As it rotates in the wind, it sucks air onto a strip of tape that Patel has painted with petroleum jelly.
The particles floating through the air may be invisible to the rest of us, but when they get caught on that sticky surface, Patel looks at them under a microscope and knows exactly what they are.
She is in charge of Pittsburgh’s daily pollen and spore count, which she emails out to allergists, their patients and weather channels.
As many as 50 million Americans suffer from environmental allergies, according to the American College of Asthma, Allergies and Immunology, and the pollen and spores that Patel measures are among the main culprits.

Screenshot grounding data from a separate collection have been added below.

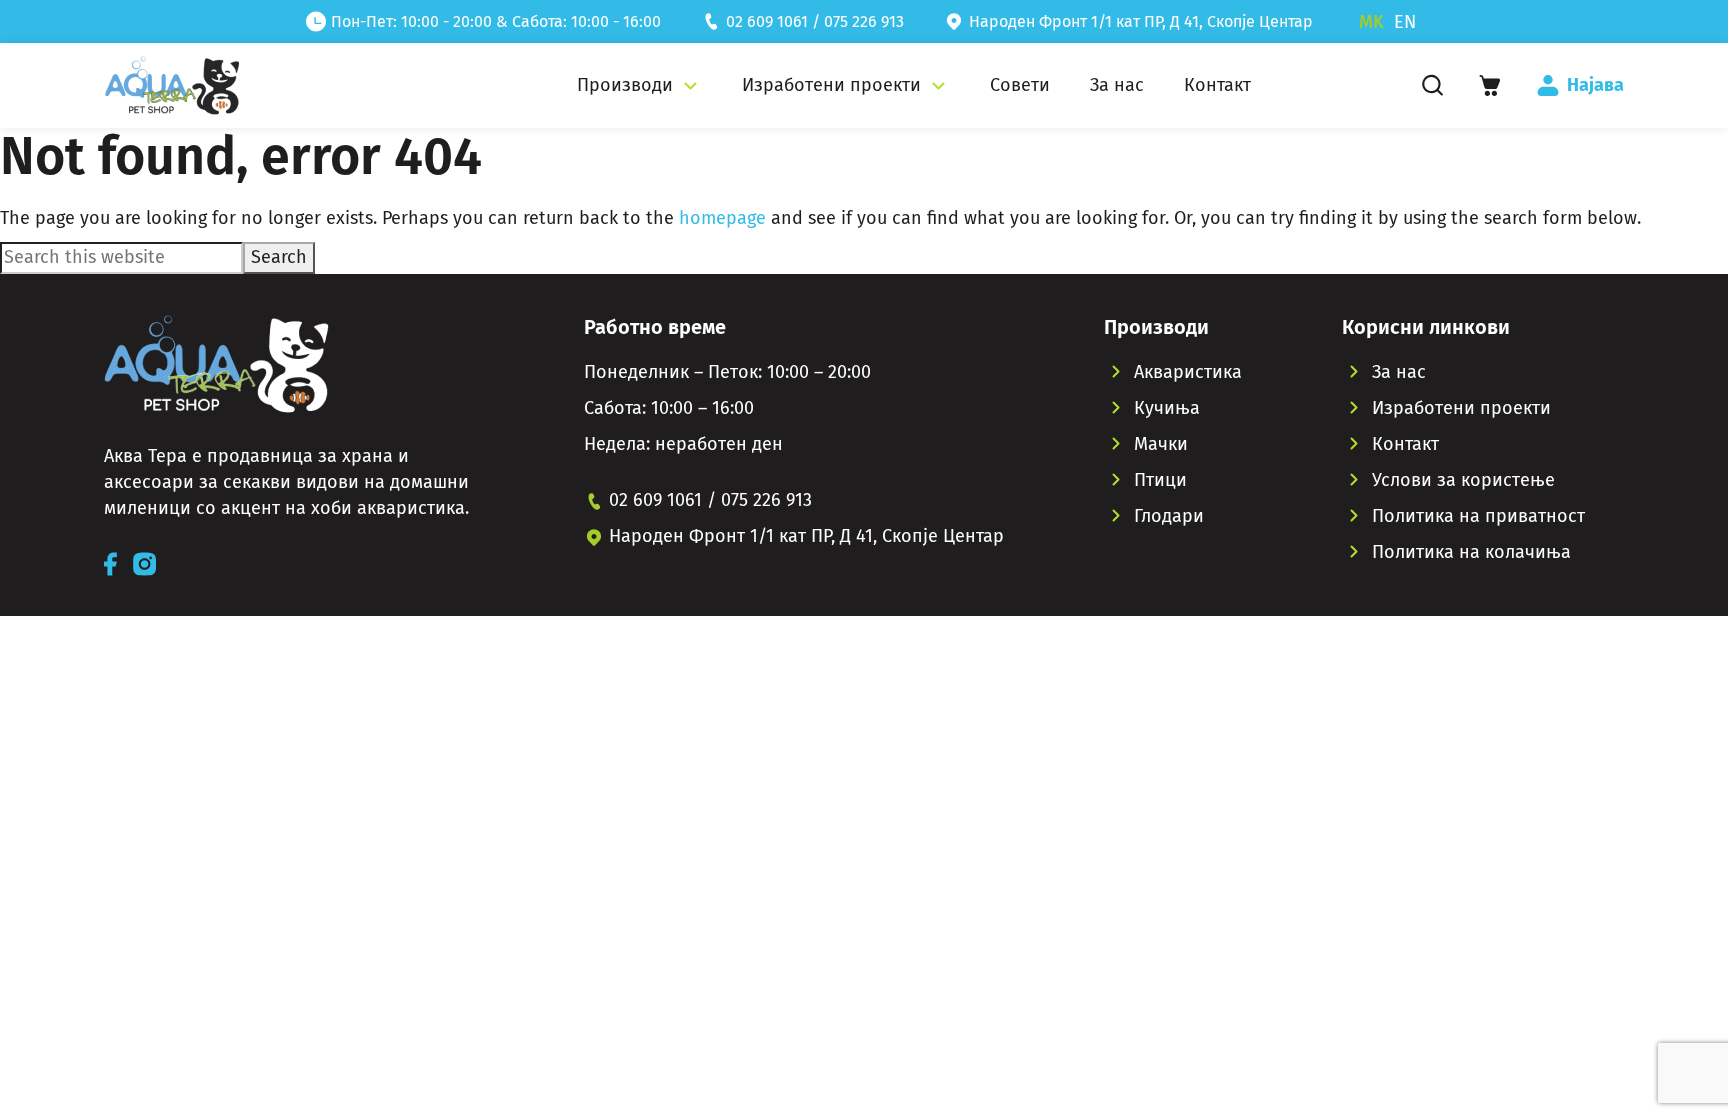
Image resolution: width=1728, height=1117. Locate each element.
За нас (1399, 372)
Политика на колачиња (1471, 552)
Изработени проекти (1461, 408)
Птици (1160, 480)
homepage (722, 218)
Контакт (1405, 444)
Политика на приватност (1478, 516)
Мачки (1161, 444)
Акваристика (1188, 372)
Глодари (1169, 516)
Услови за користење (1463, 480)
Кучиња (1167, 408)
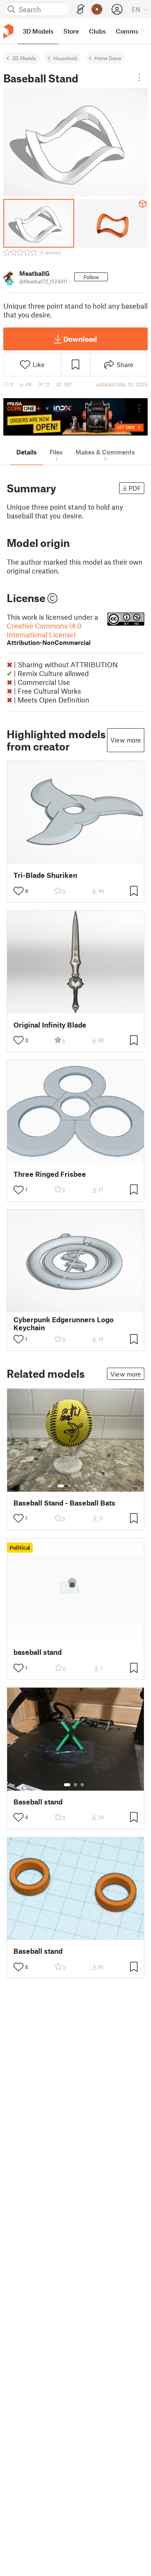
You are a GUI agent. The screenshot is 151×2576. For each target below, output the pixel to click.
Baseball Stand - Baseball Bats (64, 1503)
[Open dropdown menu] (139, 77)
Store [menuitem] (71, 31)
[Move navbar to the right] (142, 31)
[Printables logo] (8, 31)
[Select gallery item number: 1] (60, 1485)
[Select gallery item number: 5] (88, 1485)
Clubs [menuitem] (97, 31)
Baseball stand (37, 1802)
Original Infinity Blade (49, 1025)
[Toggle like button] (18, 891)
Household (65, 58)
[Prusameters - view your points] (96, 9)
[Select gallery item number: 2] (69, 1485)
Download (80, 339)
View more (125, 740)
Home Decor (108, 58)
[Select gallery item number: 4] (82, 1485)
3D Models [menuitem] (38, 31)
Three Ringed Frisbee (49, 1174)
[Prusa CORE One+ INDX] (75, 417)
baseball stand (37, 1652)
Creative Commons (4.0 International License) (49, 633)
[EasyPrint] (80, 9)
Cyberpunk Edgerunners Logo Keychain (63, 1324)
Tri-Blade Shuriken (45, 875)
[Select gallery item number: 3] (76, 1485)
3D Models (24, 58)
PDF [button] (135, 488)
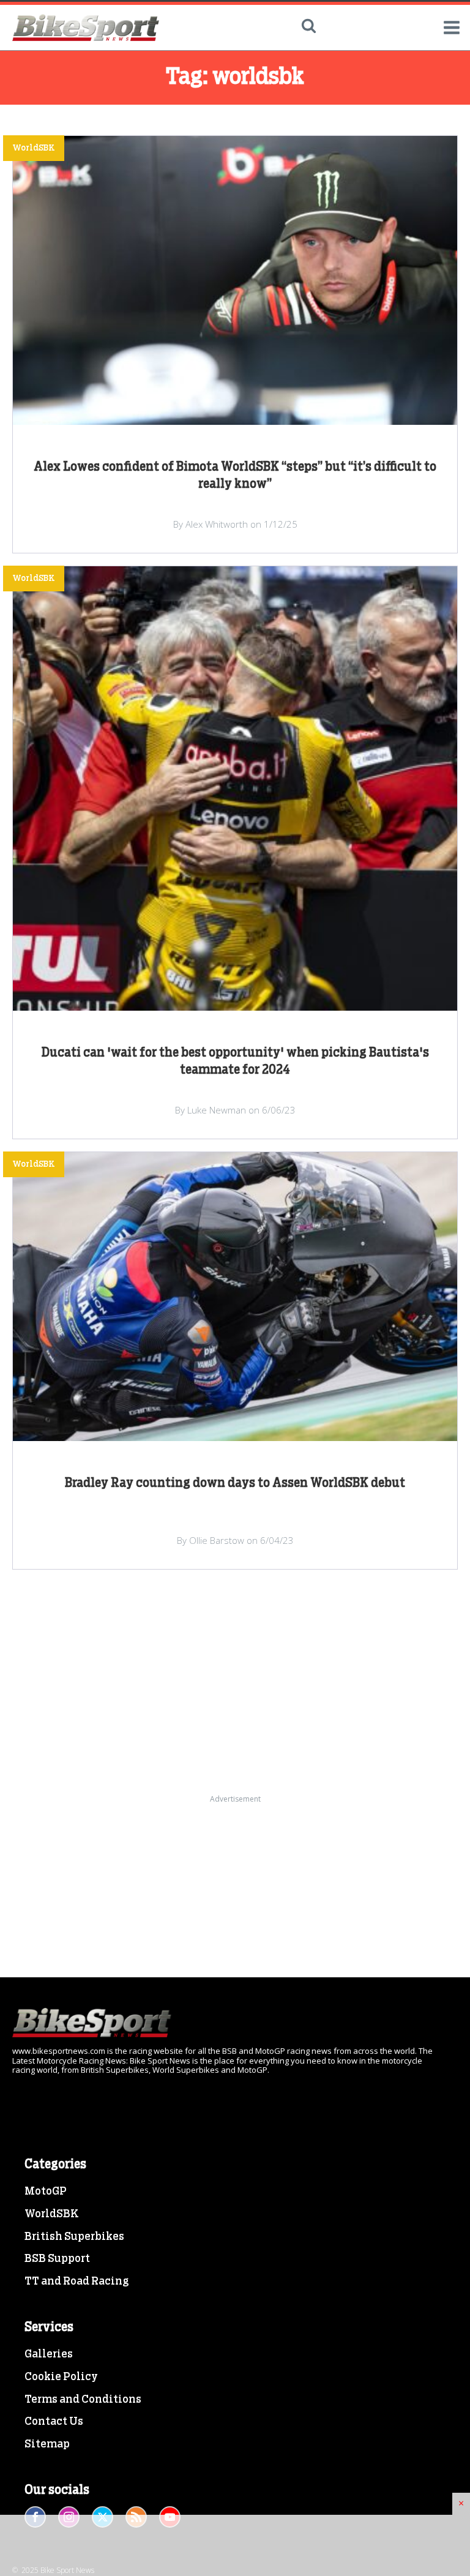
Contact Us (53, 2421)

Avoiding these particles is impossible, so we spray steroids up our noses, take pills, squirt eye drops and go to the doctor for allergy shots.
Now, we can also reshape our immune system with allergy tablets that dissolve under the tongue, with brand names Ragwitek, Grastek and Oralair.
These drugs were approved by the FDA in April and May, and while they could change the landscape of allergy treatment in America, some doctors are skeptical about how useful they are in their current form.
Allergists explain that each kind of pollen or spore that Patel identifies under her microscope fits perfectly into antibodies on a patient’s mast cells, a kind of white blood cell.
“It’s like a hand in a glove,” says Andrej Petrov, an allergist at UPMC.